The 26-year-old nonprofit worker was on the train after work when a homeless woman got on her car wearing a light jacket, a thin shirt, and no shoes.
"You see the subway each day and you see how gross it is. This woman walked on and it's the middle of November...I noticed immediately that she was barefoot," Brown told ABC News, adding the woman appeared to be mentally handicapped.
Brown asked the woman what size shoes she wore, and when it turned out both of them were the same size, Brown took off her boots and gave them to the homeless woman.
"Something in me, it's just being a human you know, I had to reach out to her," Brown said, adding that the woman asked her if she was sure she wanted to part with the shoes. "She was so gracious and so nice, and then she started crying and bent down putting them on. There was nothing I've ever felt that good to do for somebody."
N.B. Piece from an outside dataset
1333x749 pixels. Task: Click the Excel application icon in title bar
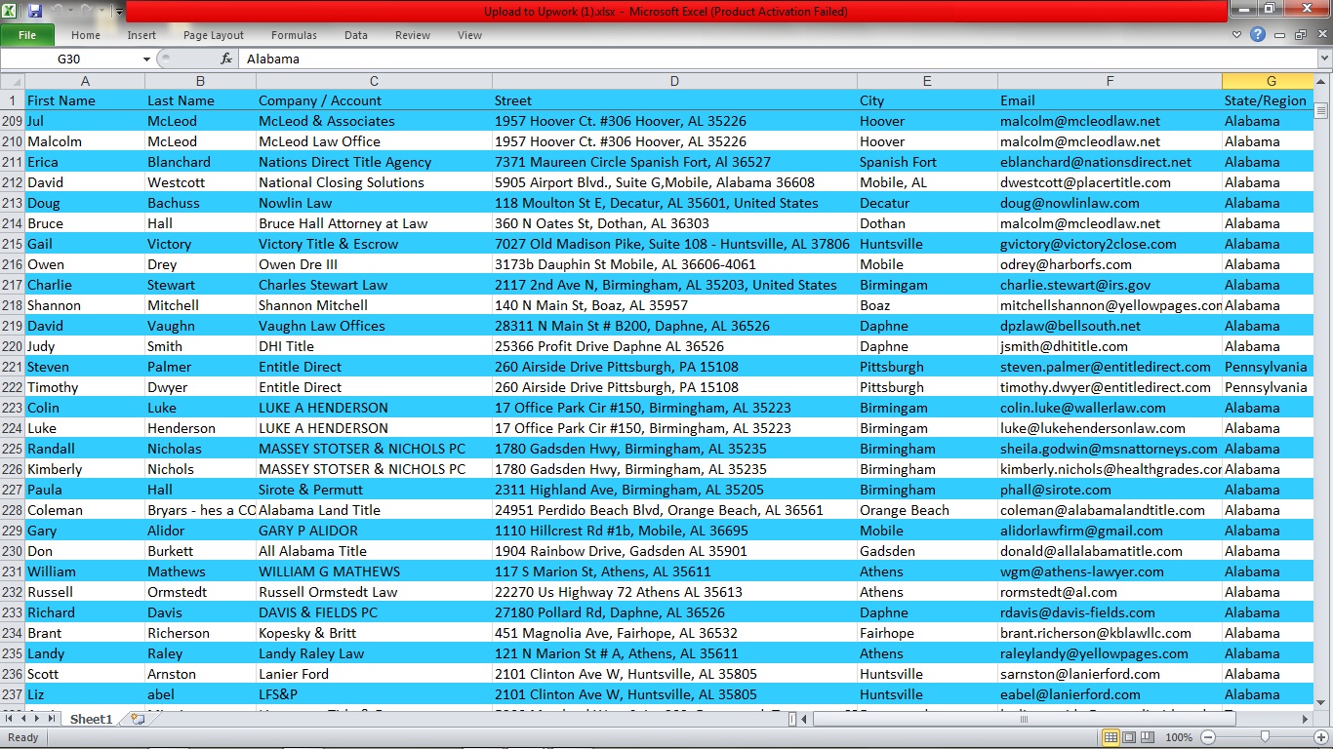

With nothing on her feet but mismatched socks, Brown stayed on the train. After seeing what she did, a passenger asked to snap a selfie with her, and a man gave her an extra pair of socks to put on for her six-block walk home.
"What is six blocks when somebody has been living God knows how long without anything on their feet?" Brown said. "It really makes you think wow I need to put myself in their position."
When Brown got home, she decided to post what had happened on Facebook along with photos of the woman putting the shoes on.
"I wasn't initially wanting to post it at all," she said. "Then I thought, 'Every time you open Facebook there's something negative and it brings you down, and now I'm going to share something positive.'"
The Facebook post has been shared more than 1,200 times as of Friday morning.
"If this is a 15-minutes of fame thing, I'm glad it's for something so uplifting and good," Brown said.
There are more than 59,000 homeless people in New York City living in the shelter system, according to the nonprofit Coalition for the Homeless.